* Supplied material
◆ ◆ ◆ ◆ ◆ ◆ ◆

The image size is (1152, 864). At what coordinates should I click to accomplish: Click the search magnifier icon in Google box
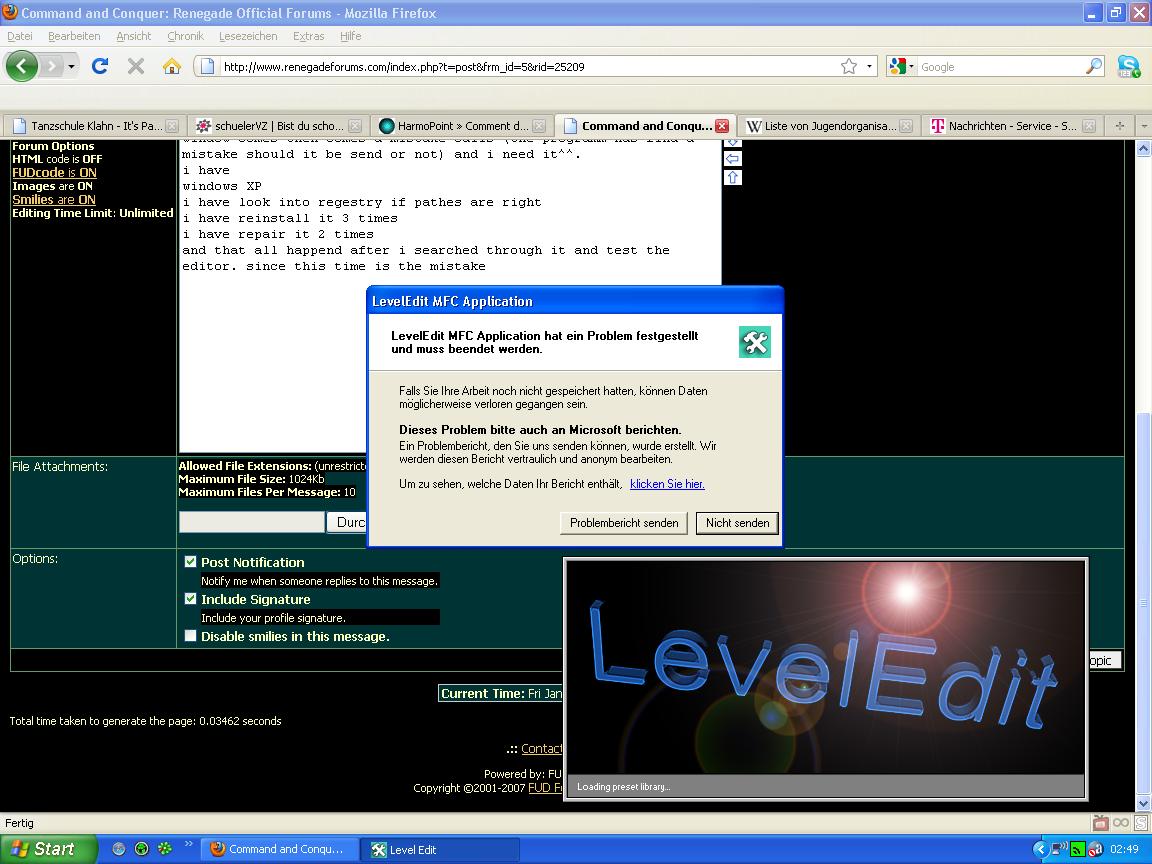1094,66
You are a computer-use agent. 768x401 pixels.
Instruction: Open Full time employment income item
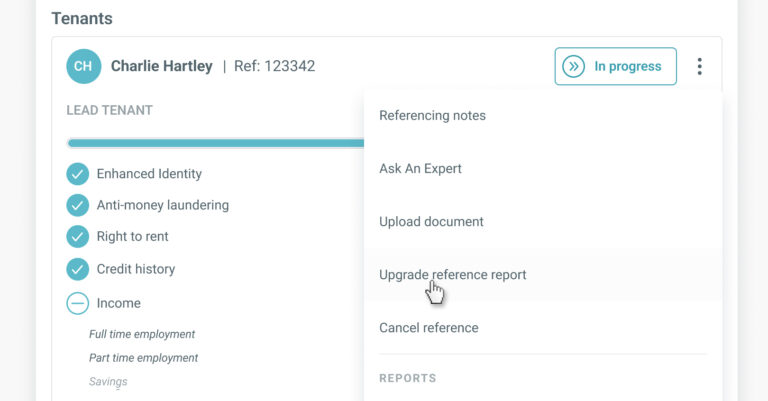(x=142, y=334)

◆ ◆ ◆ ◆ ◆ ◆ ◆

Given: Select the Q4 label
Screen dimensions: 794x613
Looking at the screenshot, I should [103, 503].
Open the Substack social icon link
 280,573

◆ ◆ ◆ ◆ ◆ ◆ ◆

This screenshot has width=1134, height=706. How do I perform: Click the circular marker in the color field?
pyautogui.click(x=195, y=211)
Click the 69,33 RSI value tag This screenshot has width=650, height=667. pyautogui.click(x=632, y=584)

◆ ◆ ◆ ◆ ◆ ◆ ◆

* Aim of the task
Starting at the line that has "This screenshot has width=1134, height=706." in the records above, restate word for word every line until the one that has "Click the 69,33", and include that one as well.

* Result
This screenshot has width=1134, height=706. How do I perform: Click the circular marker in the color field?
pyautogui.click(x=195, y=211)
Click the 69,33 RSI value tag This screenshot has width=650, height=667. pyautogui.click(x=632, y=584)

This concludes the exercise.